É provável que durante os últimos 20 anos tenha acontecido a mais profunda evolução tecnológica de sempre. Não sei se a maior mas seguramente a mais rápida. Queremos saber tudo, de forma rápida, breve, superficial. Mesmo este texto, convenhamos, já se fez demasiado longo. É a era do hiper-estímulo, do conhecimento fast-food, das respostas imediatas, principalmente agora que sabemos que Maria está conectada, que João já leu a minha mensagem. "Se já leu, porque é que não responde? Se está online, porque é que não fala comigo?"
Que tipo de relações estamos a construir? Quanta dessa chuva de informação conseguimos reter? Quanto mais conseguimos resumir? E como adaptamos a nossa identidade a esse estado de mudança permanente?
Nas redes sociais, criamos uma imagem de nós próprios que alimentamos à base de selfies e de likes. Numa egotrip sem pudor, vestimos máscaras como remendos, vencidos pela lógica do auto-retrato sem auto-análise. Somos todos fotógrafos, somos todos modelos mas, sobretudo, somos todos felizes. Porque no Facebook há pouco espaço para o insucesso e o fracasso pessoal. Há mesmo quem sofra horrores com o pânico de ser invisível.
Trocamos o autêntico pela cópia. Trocamos a contemplação da paisagem pela sua fotografia instantânea. Trocamos a experiência de um espetáculo ao vivo por um vídeo gravado pelo nosso braço cansado. Aborrecemo-nos com um jantar com os amigos e refugiamo-nos no Whatsapp.
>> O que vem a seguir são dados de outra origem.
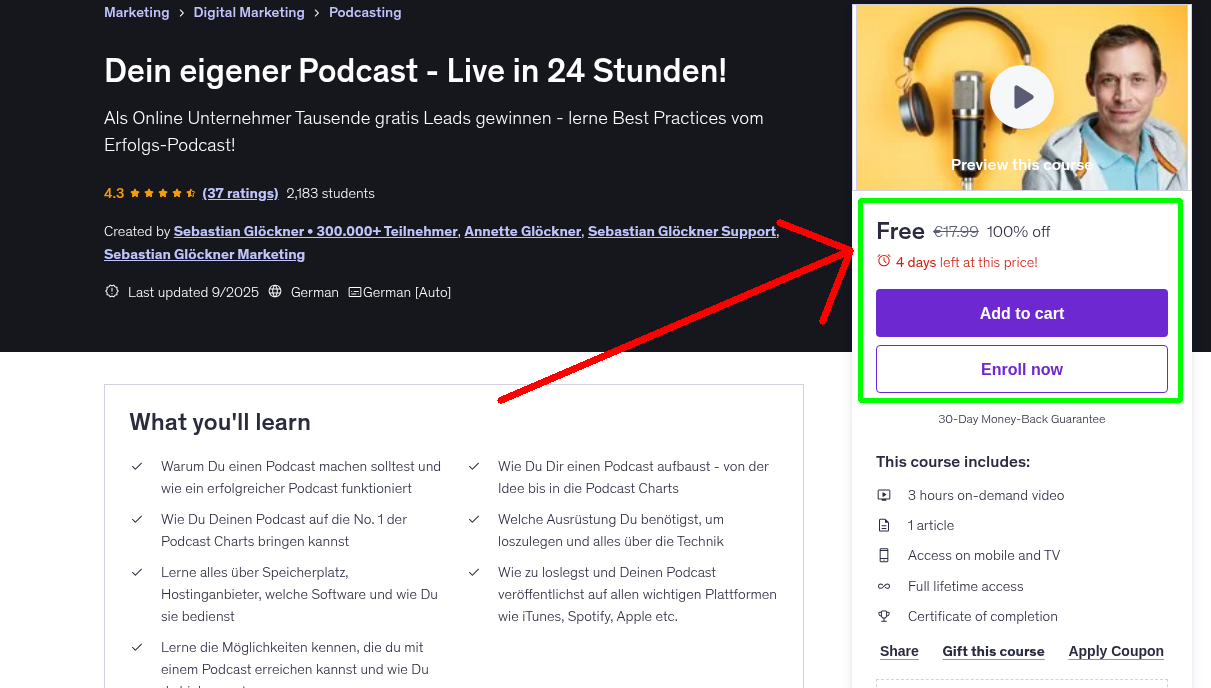The height and width of the screenshot is (688, 1211).
Task: Open the 37 ratings details
Action: point(240,193)
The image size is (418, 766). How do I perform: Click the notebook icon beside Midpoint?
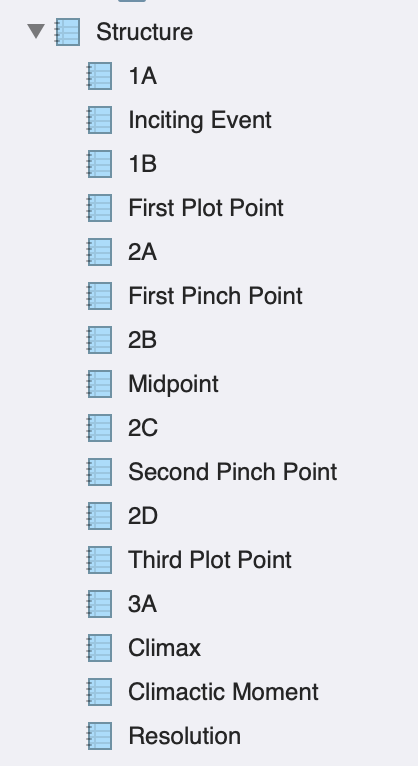100,384
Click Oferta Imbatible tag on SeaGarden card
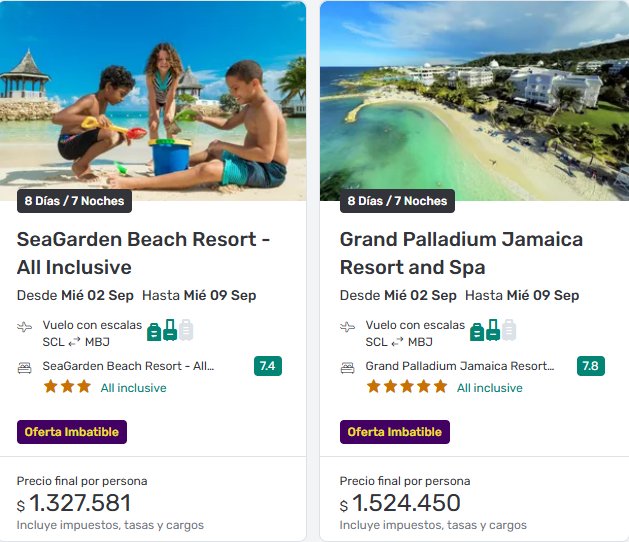The width and height of the screenshot is (629, 542). [x=72, y=432]
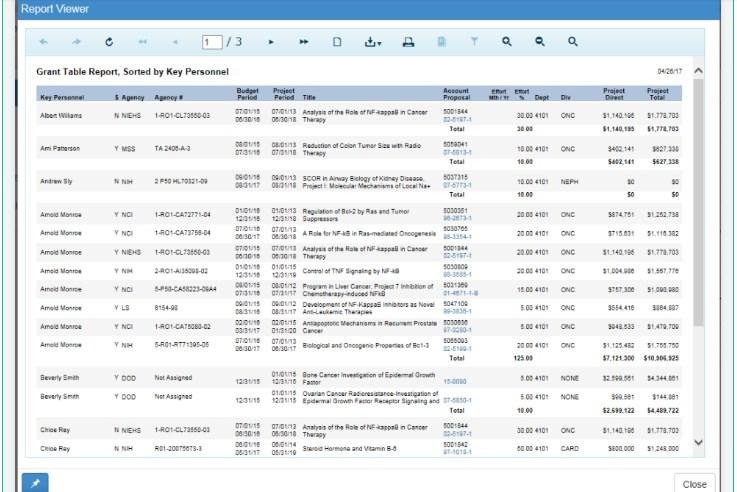Click the Close button
Viewport: 737px width, 492px height.
(x=694, y=483)
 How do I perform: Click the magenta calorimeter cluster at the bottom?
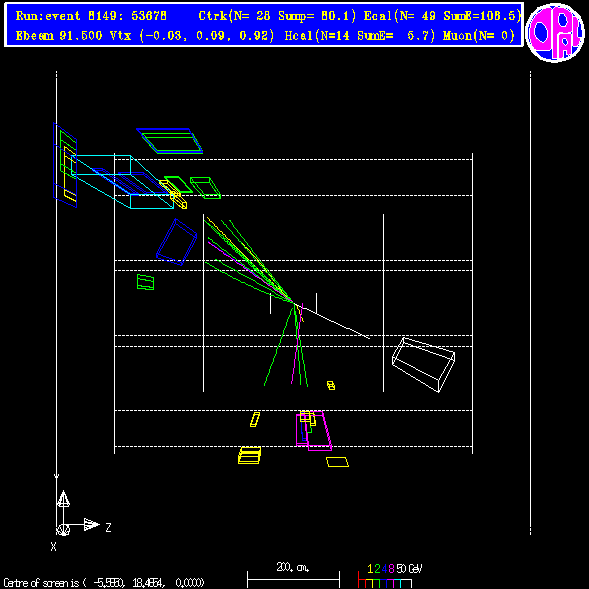point(314,431)
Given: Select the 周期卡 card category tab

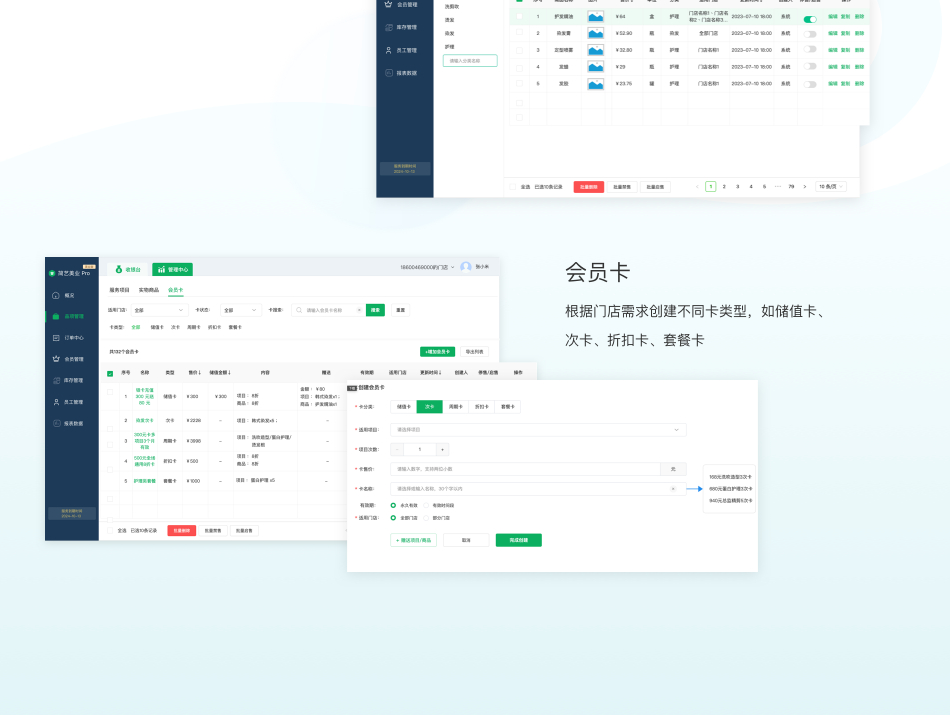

Não resistimos à tentação de fotografar aquele encontro inesperado no meio da rua, para mostrar aos outros, para guardar no nosso imenso arquivo fotográfico: o substituto contemporâneo da memória. A nossa vida é tão pequena que cabe toda no iCloud mas... aonde é que fica isso mesmo?
Em lado nenhum! Era questão de alguém se lembrar de carregar no Botão Vermelho e... delete! Já esteve mais longe. Um dia acordamos e um qualquer hacker-terrorista lembra-se de dinamitar toda a nossa ilusão. Gmail, Dropbox, Facebook, Instagram: Turning Off. Over. E talvez fosse melhor, pois às vezes parecemos um bando de Narcisos-narcóticos, vagueando pela rua sem olhar para o chão que pisamos, falando sozinhos, cheios de pressa e indo para lugar nenhum.